**Work instructions**
Each entry must appear in the answer exactly as given.
————
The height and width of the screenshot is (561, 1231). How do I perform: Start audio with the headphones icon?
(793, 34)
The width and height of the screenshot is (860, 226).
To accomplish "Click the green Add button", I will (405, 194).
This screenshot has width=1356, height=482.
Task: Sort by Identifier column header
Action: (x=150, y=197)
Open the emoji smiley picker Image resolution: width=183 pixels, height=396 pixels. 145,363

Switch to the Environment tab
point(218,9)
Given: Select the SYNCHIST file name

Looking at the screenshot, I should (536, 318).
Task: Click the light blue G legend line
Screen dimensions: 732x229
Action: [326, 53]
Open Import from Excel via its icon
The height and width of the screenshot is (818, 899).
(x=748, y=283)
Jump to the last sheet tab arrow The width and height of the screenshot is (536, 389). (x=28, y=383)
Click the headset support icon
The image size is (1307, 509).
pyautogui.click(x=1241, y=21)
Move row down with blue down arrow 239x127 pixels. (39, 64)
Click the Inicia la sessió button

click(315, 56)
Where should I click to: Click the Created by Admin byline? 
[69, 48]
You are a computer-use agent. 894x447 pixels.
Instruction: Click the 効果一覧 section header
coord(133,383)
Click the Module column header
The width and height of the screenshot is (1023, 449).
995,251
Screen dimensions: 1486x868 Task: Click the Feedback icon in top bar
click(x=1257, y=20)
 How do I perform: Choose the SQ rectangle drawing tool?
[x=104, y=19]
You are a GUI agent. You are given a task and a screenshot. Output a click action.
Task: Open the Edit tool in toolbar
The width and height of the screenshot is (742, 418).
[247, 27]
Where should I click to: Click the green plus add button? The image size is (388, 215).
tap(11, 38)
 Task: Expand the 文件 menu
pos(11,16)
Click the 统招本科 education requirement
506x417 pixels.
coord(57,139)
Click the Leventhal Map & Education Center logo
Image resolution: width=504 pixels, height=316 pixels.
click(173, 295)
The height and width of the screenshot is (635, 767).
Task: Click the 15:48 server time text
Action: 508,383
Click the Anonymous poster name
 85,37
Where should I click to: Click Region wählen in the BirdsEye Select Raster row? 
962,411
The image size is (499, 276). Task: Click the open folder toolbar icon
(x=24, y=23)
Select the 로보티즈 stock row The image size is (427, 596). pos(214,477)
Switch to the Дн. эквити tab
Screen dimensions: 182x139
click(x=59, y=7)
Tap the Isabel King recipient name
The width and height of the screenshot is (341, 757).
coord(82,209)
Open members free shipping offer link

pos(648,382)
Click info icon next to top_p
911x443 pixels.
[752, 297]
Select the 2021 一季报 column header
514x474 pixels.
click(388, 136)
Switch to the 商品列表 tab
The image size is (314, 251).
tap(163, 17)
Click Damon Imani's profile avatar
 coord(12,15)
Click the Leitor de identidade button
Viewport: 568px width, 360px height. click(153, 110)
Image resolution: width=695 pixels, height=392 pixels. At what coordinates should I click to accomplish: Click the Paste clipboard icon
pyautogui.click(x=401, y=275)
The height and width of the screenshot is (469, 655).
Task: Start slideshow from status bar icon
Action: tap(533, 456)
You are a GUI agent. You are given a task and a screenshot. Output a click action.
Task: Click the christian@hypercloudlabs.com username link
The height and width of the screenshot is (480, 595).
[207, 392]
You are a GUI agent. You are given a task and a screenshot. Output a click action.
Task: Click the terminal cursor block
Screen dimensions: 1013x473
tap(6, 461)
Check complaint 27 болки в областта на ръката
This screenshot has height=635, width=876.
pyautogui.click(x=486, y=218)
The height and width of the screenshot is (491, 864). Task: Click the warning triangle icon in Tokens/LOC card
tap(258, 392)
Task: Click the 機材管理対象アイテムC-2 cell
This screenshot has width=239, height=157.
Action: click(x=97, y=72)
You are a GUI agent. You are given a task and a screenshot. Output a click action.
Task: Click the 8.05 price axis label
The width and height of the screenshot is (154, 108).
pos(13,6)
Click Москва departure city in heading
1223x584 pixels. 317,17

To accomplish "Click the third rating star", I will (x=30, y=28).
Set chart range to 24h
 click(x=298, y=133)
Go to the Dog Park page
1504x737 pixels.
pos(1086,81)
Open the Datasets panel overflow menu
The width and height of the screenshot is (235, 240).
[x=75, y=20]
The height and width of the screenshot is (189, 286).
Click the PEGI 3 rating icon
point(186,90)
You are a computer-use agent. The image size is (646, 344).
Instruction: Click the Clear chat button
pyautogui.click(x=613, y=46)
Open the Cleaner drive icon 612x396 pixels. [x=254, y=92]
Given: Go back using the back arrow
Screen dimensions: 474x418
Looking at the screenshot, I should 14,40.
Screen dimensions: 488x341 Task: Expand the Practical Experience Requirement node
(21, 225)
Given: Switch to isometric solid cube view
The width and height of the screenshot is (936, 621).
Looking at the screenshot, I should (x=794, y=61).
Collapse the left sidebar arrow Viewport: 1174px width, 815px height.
————
**Written answer**
The height and width of the screenshot is (561, 1231). How do I perform: Start audio with the headphones icon?
(793, 34)
The width and height of the screenshot is (860, 226).
To accomplish "Click the green Add button", I will (405, 194).
This screenshot has width=1356, height=482.
Task: Sort by Identifier column header
Action: (x=150, y=197)
Open the emoji smiley picker Image resolution: width=183 pixels, height=396 pixels. 145,363

Switch to the Environment tab
point(218,9)
Given: Select the SYNCHIST file name

Looking at the screenshot, I should (536, 318).
Task: Click the light blue G legend line
Screen dimensions: 732x229
Action: [326, 53]
Open Import from Excel via its icon
The height and width of the screenshot is (818, 899).
(x=748, y=283)
Jump to the last sheet tab arrow The width and height of the screenshot is (536, 389). (x=28, y=383)
Click the headset support icon
The image size is (1307, 509).
pyautogui.click(x=1241, y=21)
Move row down with blue down arrow 239x127 pixels. (39, 64)
Click the Inicia la sessió button

click(315, 56)
Where should I click to: Click the Created by Admin byline? 
[69, 48]
You are a computer-use agent. 894x447 pixels.
Instruction: Click the 効果一覧 section header
coord(133,383)
Click the Module column header
The width and height of the screenshot is (1023, 449).
995,251
Screen dimensions: 1486x868 Task: Click the Feedback icon in top bar
click(x=1257, y=20)
 How do I perform: Choose the SQ rectangle drawing tool?
[x=104, y=19]
You are a GUI agent. You are given a task and a screenshot. Output a click action.
Task: Open the Edit tool in toolbar
The width and height of the screenshot is (742, 418).
[247, 27]
Where should I click to: Click the green plus add button? The image size is (388, 215).
tap(11, 38)
 Task: Expand the 文件 menu
pos(11,16)
Click the 统招本科 education requirement
506x417 pixels.
coord(57,139)
Click the Leventhal Map & Education Center logo
Image resolution: width=504 pixels, height=316 pixels.
click(173, 295)
The height and width of the screenshot is (635, 767).
Task: Click the 15:48 server time text
Action: 508,383
Click the Anonymous poster name
 85,37
Where should I click to: Click Region wählen in the BirdsEye Select Raster row? 
962,411
The image size is (499, 276). Task: Click the open folder toolbar icon
(x=24, y=23)
Select the 로보티즈 stock row The image size is (427, 596). pos(214,477)
Switch to the Дн. эквити tab
Screen dimensions: 182x139
click(x=59, y=7)
Tap the Isabel King recipient name
The width and height of the screenshot is (341, 757).
coord(82,209)
Open members free shipping offer link

pos(648,382)
Click info icon next to top_p
911x443 pixels.
[752, 297]
Select the 2021 一季报 column header
514x474 pixels.
click(388, 136)
Switch to the 商品列表 tab
The image size is (314, 251).
tap(163, 17)
Click Damon Imani's profile avatar
 coord(12,15)
Click the Leitor de identidade button
Viewport: 568px width, 360px height. click(153, 110)
Image resolution: width=695 pixels, height=392 pixels. At what coordinates should I click to accomplish: Click the Paste clipboard icon
pyautogui.click(x=401, y=275)
The height and width of the screenshot is (469, 655).
Task: Start slideshow from status bar icon
Action: tap(533, 456)
You are a GUI agent. You are given a task and a screenshot. Output a click action.
Task: Click the christian@hypercloudlabs.com username link
The height and width of the screenshot is (480, 595).
[207, 392]
You are a GUI agent. You are given a task and a screenshot. Output a click action.
Task: Click the terminal cursor block
Screen dimensions: 1013x473
tap(6, 461)
Check complaint 27 болки в областта на ръката
This screenshot has height=635, width=876.
pyautogui.click(x=486, y=218)
The height and width of the screenshot is (491, 864). Task: Click the warning triangle icon in Tokens/LOC card
tap(258, 392)
Task: Click the 機材管理対象アイテムC-2 cell
This screenshot has width=239, height=157.
Action: click(x=97, y=72)
You are a GUI agent. You are given a task and a screenshot. Output a click action.
Task: Click the 8.05 price axis label
The width and height of the screenshot is (154, 108).
pos(13,6)
Click Москва departure city in heading
1223x584 pixels. 317,17

To accomplish "Click the third rating star", I will (x=30, y=28).
Set chart range to 24h
 click(x=298, y=133)
Go to the Dog Park page
1504x737 pixels.
pos(1086,81)
Open the Datasets panel overflow menu
The width and height of the screenshot is (235, 240).
[x=75, y=20]
The height and width of the screenshot is (189, 286).
Click the PEGI 3 rating icon
point(186,90)
You are a computer-use agent. The image size is (646, 344).
Instruction: Click the Clear chat button
pyautogui.click(x=613, y=46)
Open the Cleaner drive icon 612x396 pixels. [x=254, y=92]
Given: Go back using the back arrow
Screen dimensions: 474x418
Looking at the screenshot, I should 14,40.
Screen dimensions: 488x341 Task: Expand the Practical Experience Requirement node
(21, 225)
Given: Switch to isometric solid cube view
The width and height of the screenshot is (936, 621).
Looking at the screenshot, I should (x=794, y=61).
Collapse the left sidebar arrow Viewport: 1174px width, 815px height.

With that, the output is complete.